** Input records follows **
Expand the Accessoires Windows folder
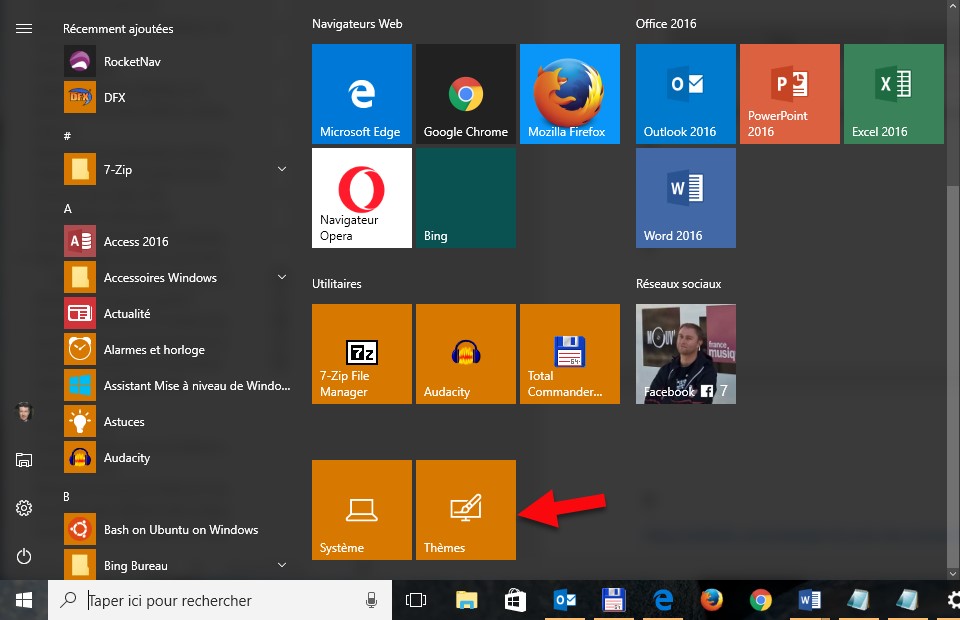 pyautogui.click(x=282, y=278)
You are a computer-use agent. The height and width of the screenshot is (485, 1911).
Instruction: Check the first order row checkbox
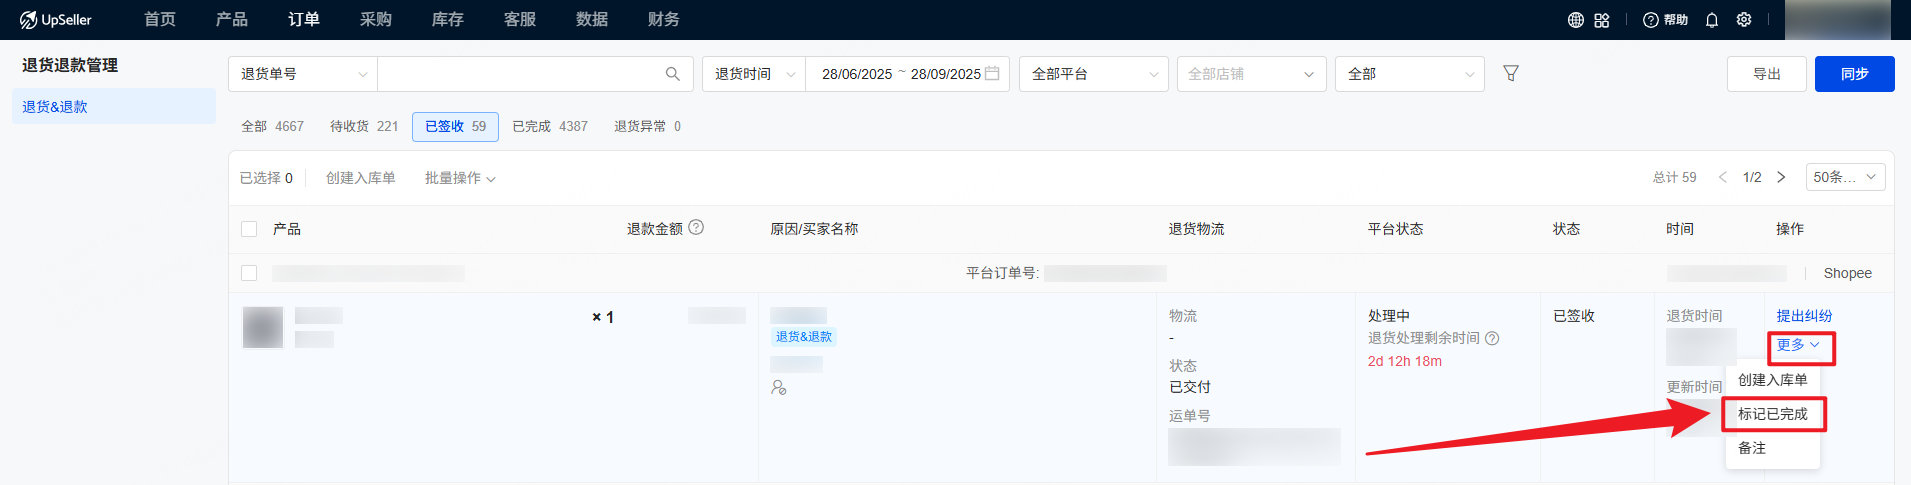point(249,273)
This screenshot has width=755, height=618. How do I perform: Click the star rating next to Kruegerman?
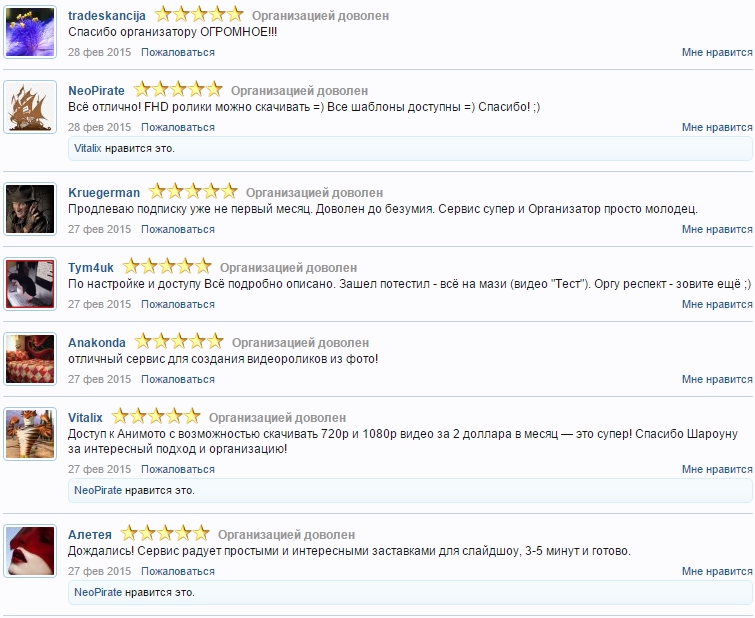(x=193, y=192)
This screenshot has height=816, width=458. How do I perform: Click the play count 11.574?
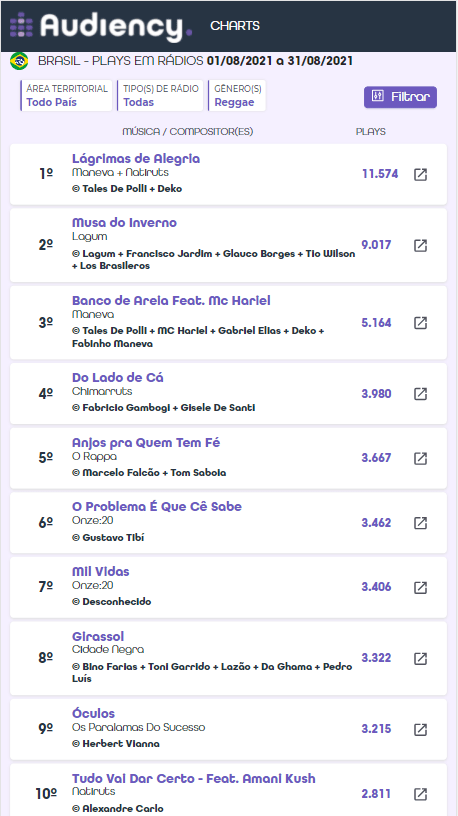pos(380,174)
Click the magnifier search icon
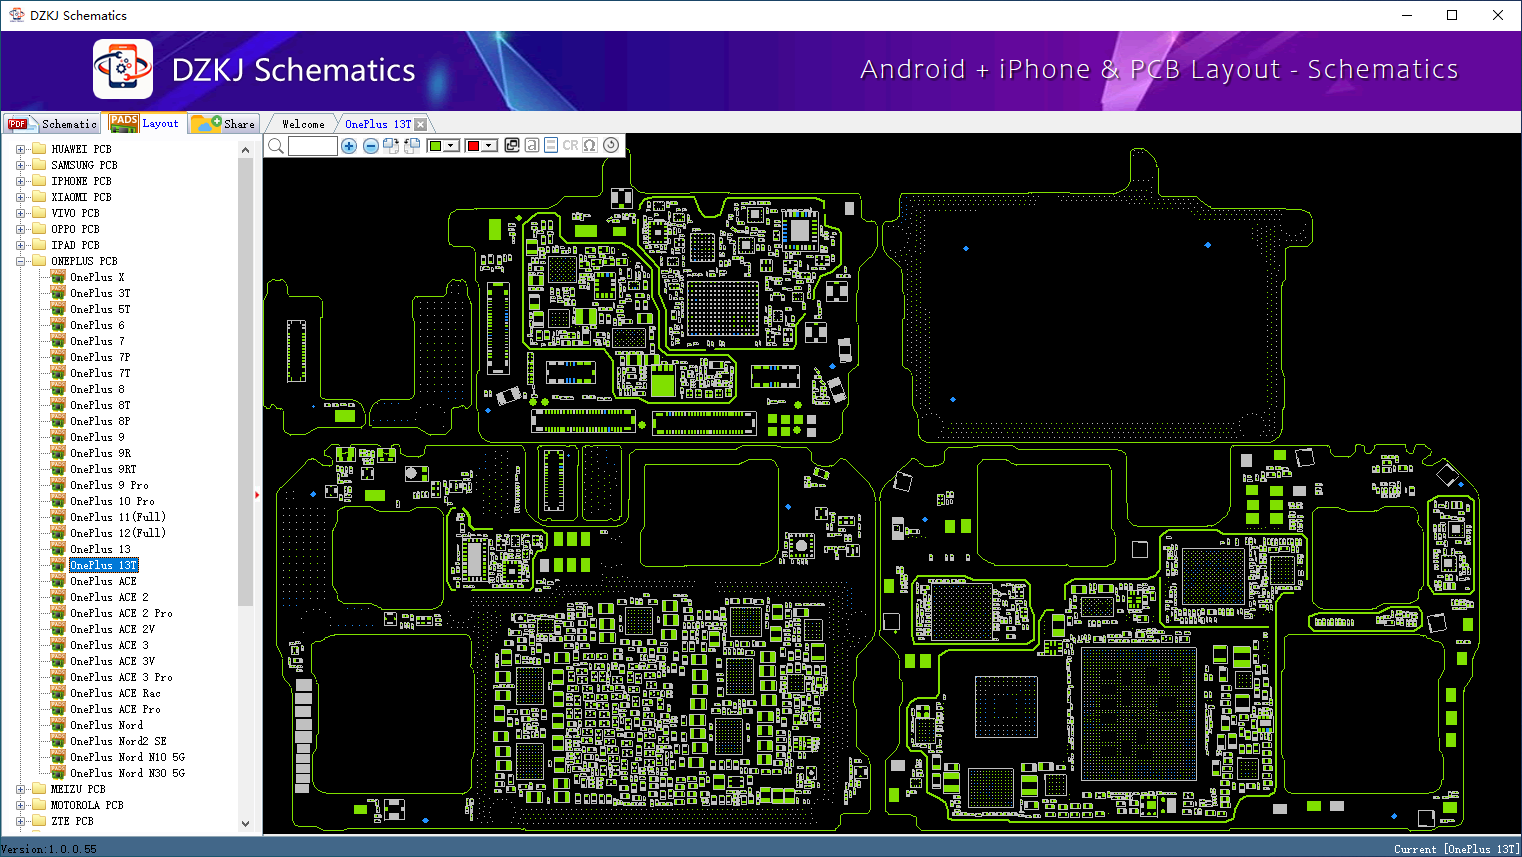Viewport: 1522px width, 857px height. point(276,146)
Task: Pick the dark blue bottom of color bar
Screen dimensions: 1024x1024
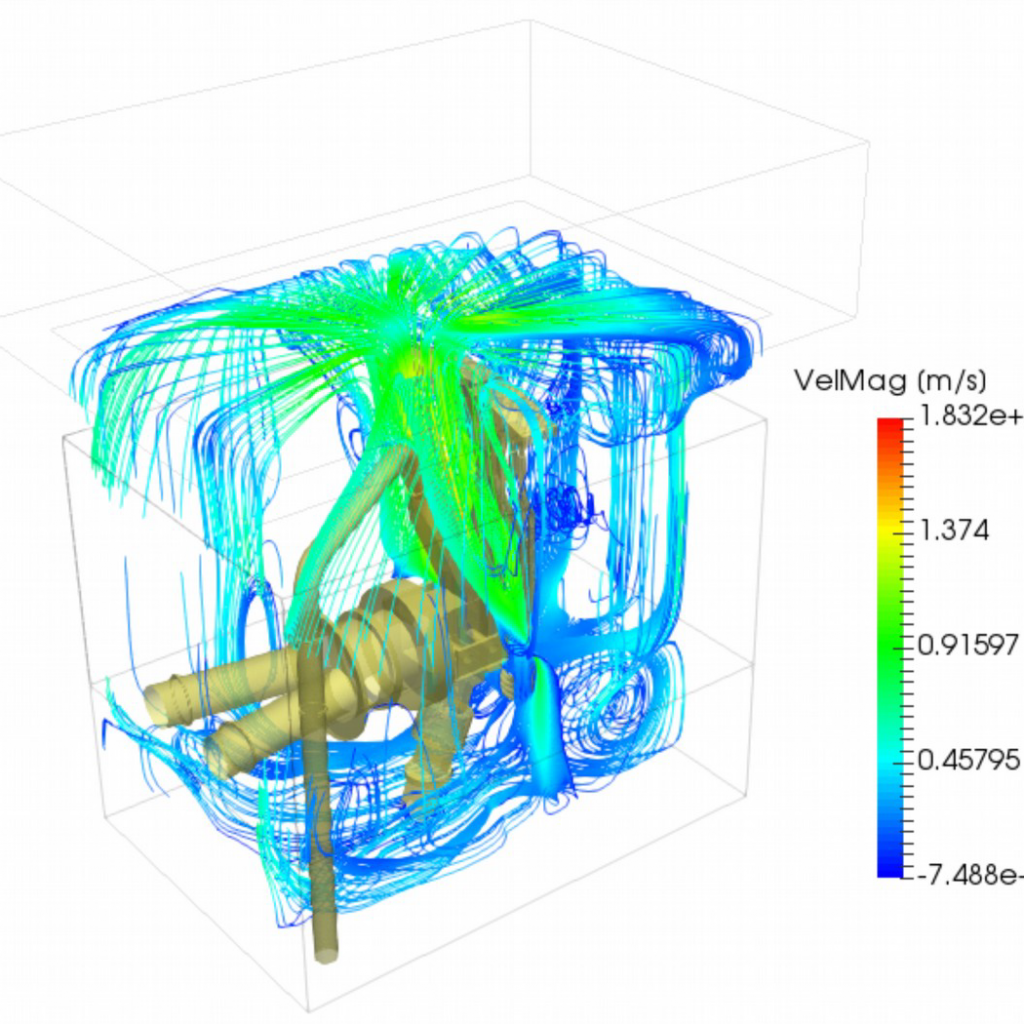Action: (x=889, y=866)
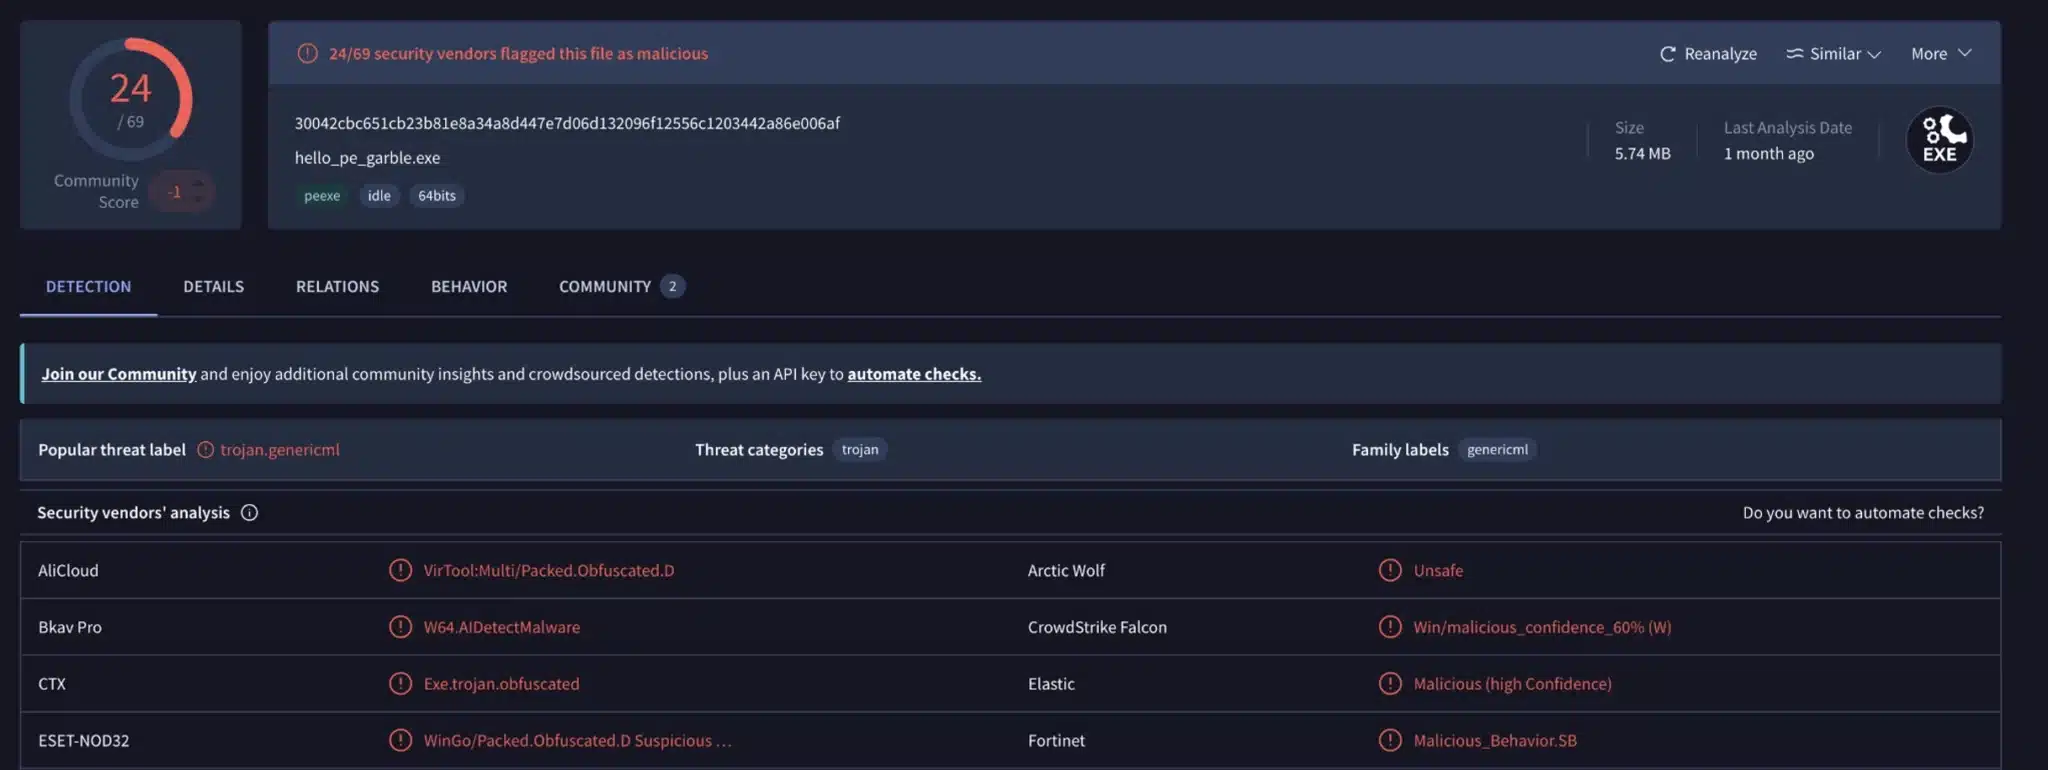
** End of Input records **
> [Exercise prompt]
Could you write out again, exactly, the lines from the line containing "Click the magnifier search icon" through the last line of the records above? Leave out the pictures.

> [Output of the exercise]
Click the magnifier search icon
Viewport: 1522px width, 857px height. point(276,146)
Task: Pick the dark blue bottom of color bar
Screen dimensions: 1024x1024
Action: (x=889, y=866)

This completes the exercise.